EXERCISE REQUIREMENTS:
- a) Duplicate the stretch of the post about an alien ship hiding in the solar system from "An alien spaceship" through "more gamma radiation.".
- b) In the post about an alien ship hiding in the solar system, where does the final answer say the ship should position itself?
- c) List each distinct username that signs a comment in the post about an alien ship hiding in the solar system.
[Opening TEXT BLOCK section]
# Blind spot in the Solar System

An alien spaceship the size of an Empire State Building experiences a technical issues with its cloaking device, their duty technician needs 24 hours to repair and meanwhile the alien wants to avoid being detected by the human.

Is there any place within the solar system for the alien to hide for the next 24 hours?

With the cloaking device down they cannot mask the radiowave and gamma radiation produced by their ship effectively. If they should leave the solar system their engine has to be fully engaged to full power and thus produces more gamma radiation.

To repair the cloaking device they have to expose the ships interior as well as the engine core which will emit gamma radiation to the surrounding.
The crew will avoid using radiowave for communication.

Assume the ship is already in the blind spot when their cloaking device fails.

This question asks for hard science. All answers to this question should be backed up by equations, empirical evidence, scientific papers, other citations, etc. Answers that do not satisfy this requirement might be removed. See the tag description for more information.

• There are a lot of spots. Behind the sun (as seen from earth) seems most efficient, because i doubt that the ship could radiate anything strong enough to outshine the sun's radiation, but any object in space should be suitable to hide behind. – Burki Aug 24 '15 at 11:14
• There is no "behind" since there are eyes on the far side too. – JDługosz Aug 24 '15 at 11:16
• Thinking about it... maybe in front of the sun would be a better idea. such a tiny speck should be unnoticeable. – Burki Aug 24 '15 at 11:21
• Along @Anaphory 's question, in space, acceleration (or "delta-V") is the thing you have to use your engines for. You can orbit without using power. To give you a sense of that, the Earth, without any powered engine to speak of, hurtles around the sun at 67,000mph – Cort Ammon Aug 24 '15 at 16:15
• @JDługosz Watch out, that's a mobile wikipedia link. – PyRulez Aug 25 '15 at 2:14

Get the ship as close to the sun as the ship can tolerate then maintain position between the sun and the earth. The sun is a strong gamma ray emitter. As long as the ship stays between the earth and the sun, any gamma rays emitted will just look like noise against the solar gamma radiation background. Any IR, visible, UV, or radio emissions will also get washed out by the sun's glare. Even if someone on Earth knew where to look, they would have significant challenges minimizing the glare of the sun. A 24 hour repair window shouldn't be difficult to achieve.

X-Class solar flares have power outputs on the order of billions of hydrogen bombs so unless your ship is really really leaky, it should escape detection.
[Closing TEXT BLOCK section]
[Opening DATA EXTRACT section]
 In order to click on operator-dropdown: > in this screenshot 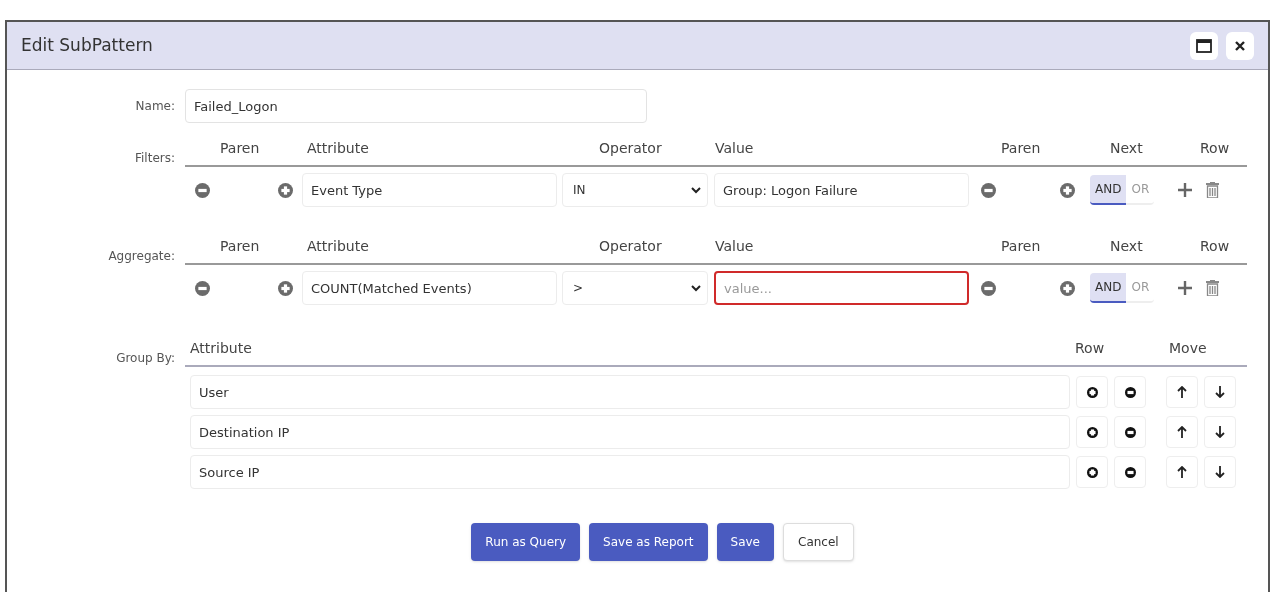, I will do `click(635, 288)`.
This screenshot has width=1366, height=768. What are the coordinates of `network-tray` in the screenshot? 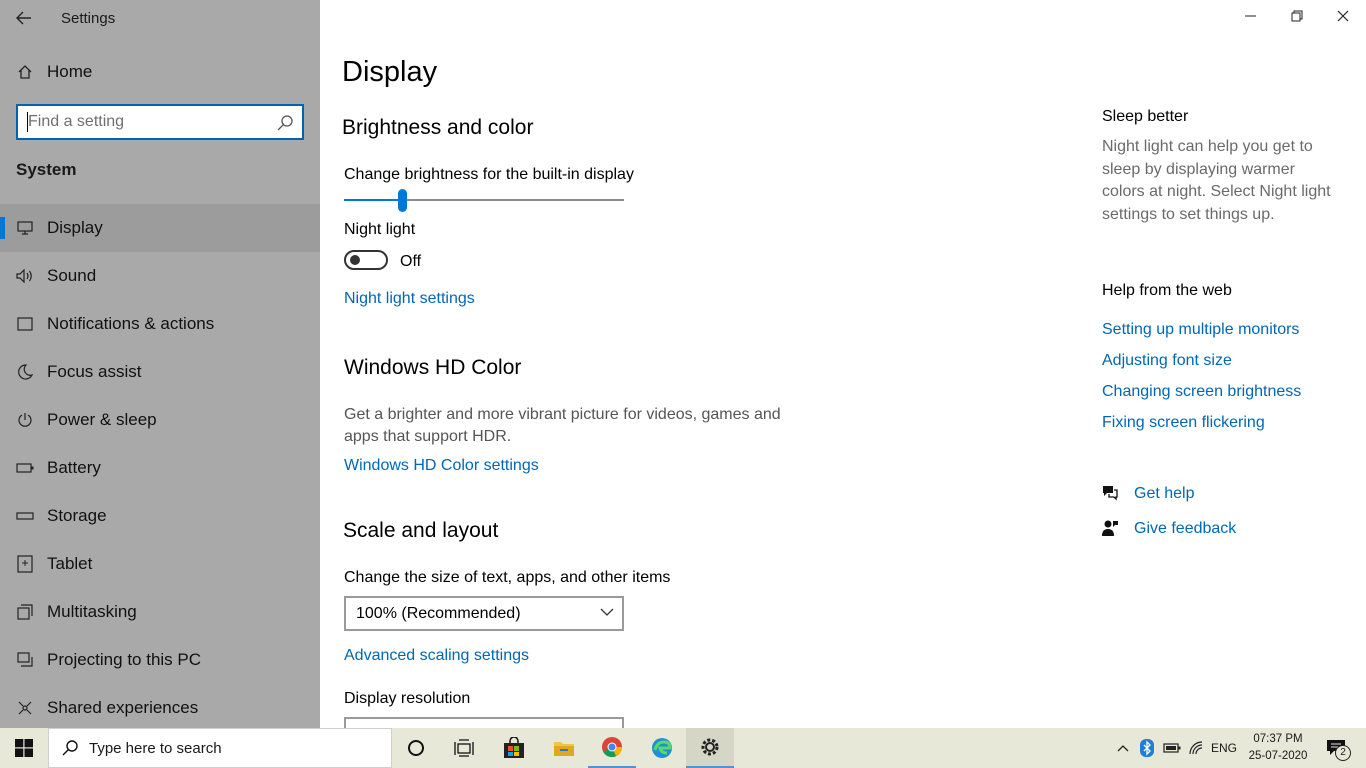 It's located at (1197, 748).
[Closing DATA EXTRACT section]
PER-TASK ANSWERS:
- a)
An alien spaceship the size of an Empire State Building experiences a technical issues with its cloaking device, their duty technician needs 24 hours to repair and meanwhile the alien wants to avoid being detected by the human.

Is there any place within the solar system for the alien to hide for the next 24 hours?

With the cloaking device down they cannot mask the radiowave and gamma radiation produced by their ship effectively. If they should leave the solar system their engine has to be fully engaged to full power and thus produces more gamma radiation.

- b) As close to the sun as the ship can tolerate, keeping between the sun and the earth.

- c) Burki, JDługosz, Cort Ammon, PyRulez